碩士 === 國立高雄第一科技大學 === 環境與安全衛生工程所 === 91 === The purpose of this research is to study the effect of surfactants on liquid-phase photocatalysis of perchloroethylene (PCE) by using TiO2 as a photocatalyst. Series of photocatalytic experiments are conducted in a batch photocatalytic reactor in which 2000 mg/L anatase TiO2 powder is suspended and four near-UV light lamps are surrounded as the light source. Several experimental parameters including different types of surfactants (SDBS, TX100 and CPC), the concentrations of surfactants, solution pH levels ranging from 3 to 11, and light illumination time are investigated to discuss their influence on PCE degradation.
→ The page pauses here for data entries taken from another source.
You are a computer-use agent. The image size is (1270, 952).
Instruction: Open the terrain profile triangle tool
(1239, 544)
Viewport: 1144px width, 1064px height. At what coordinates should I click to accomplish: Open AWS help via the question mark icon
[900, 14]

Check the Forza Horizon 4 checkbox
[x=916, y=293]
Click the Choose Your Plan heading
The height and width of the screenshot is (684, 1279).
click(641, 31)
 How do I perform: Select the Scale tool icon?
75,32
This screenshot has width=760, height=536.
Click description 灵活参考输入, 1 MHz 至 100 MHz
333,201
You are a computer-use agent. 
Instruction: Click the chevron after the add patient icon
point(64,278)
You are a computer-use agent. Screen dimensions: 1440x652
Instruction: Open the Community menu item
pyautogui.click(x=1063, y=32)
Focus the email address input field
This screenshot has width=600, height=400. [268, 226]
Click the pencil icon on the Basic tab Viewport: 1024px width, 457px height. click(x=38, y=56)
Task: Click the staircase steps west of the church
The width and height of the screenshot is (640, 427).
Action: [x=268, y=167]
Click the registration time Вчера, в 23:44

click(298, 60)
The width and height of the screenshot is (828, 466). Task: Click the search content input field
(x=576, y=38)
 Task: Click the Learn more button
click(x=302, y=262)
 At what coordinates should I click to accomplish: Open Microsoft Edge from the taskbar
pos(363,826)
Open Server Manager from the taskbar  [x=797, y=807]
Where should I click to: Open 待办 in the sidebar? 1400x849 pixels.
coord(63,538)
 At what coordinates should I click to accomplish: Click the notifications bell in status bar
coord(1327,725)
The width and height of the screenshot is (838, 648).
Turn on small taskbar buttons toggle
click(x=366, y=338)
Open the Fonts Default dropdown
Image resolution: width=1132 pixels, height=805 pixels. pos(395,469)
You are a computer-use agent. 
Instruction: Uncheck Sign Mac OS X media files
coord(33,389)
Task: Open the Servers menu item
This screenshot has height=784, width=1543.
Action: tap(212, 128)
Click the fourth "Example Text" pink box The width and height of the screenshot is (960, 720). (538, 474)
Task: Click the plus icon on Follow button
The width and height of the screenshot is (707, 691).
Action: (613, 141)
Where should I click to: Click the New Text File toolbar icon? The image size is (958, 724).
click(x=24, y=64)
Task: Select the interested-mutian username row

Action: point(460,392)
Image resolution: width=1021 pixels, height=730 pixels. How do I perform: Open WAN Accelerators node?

The experimental results indicate that the photocatalytic degradation of PCE basically follows a first order reaction but it is usually inhibited in the presence of surfactants. The inhibited reaction rates may be due to the adsorption-competition for activated sites on photocatalysts. For the inhibition on PCE decomposition by different types of surfactants, the tendency for the inhibition is in the order of SDBS > TX100 > CPC. That is, the decomposition rates of PCE are more easily inhibited by anionic surfactants and those may be enhanced in the presence of proper amount cationic surfactants. There are two reaction patterns for the change in the degradation rates of PCE resulting from different concentrations of surfactants. As surfactant concentrations are below its CMC, the obviously inhibited decomposition of PCE is observed and the reaction rates are decreased quickly as surfactant concentrations are increased. On the other hand, although the habited decomposition of PCE is also observed as the concentrations of surfactant higher than its CMC, the retarded reaction rates for PCE photocatalysis approach to constant values for both PCE-SDBS and PCE-TX100 reaction systems, but the rates are continually decreased for the PCE-CPC system. In addition, pH has an important effect on degradation of PCE. Not only surfactants can be decomposed under the acid environment and may cause the breakage in their molecular structures, but also surfactants may become more active to as short molecules, which are more easily adsorbed by TiO2 and result in the deterioration in the PCE degradation rates. Thus, more complex reactions for PCE photocatalysis accompanied with different types of surfactants under various solution pH levels would be expected. More inspections would be required for future investigations.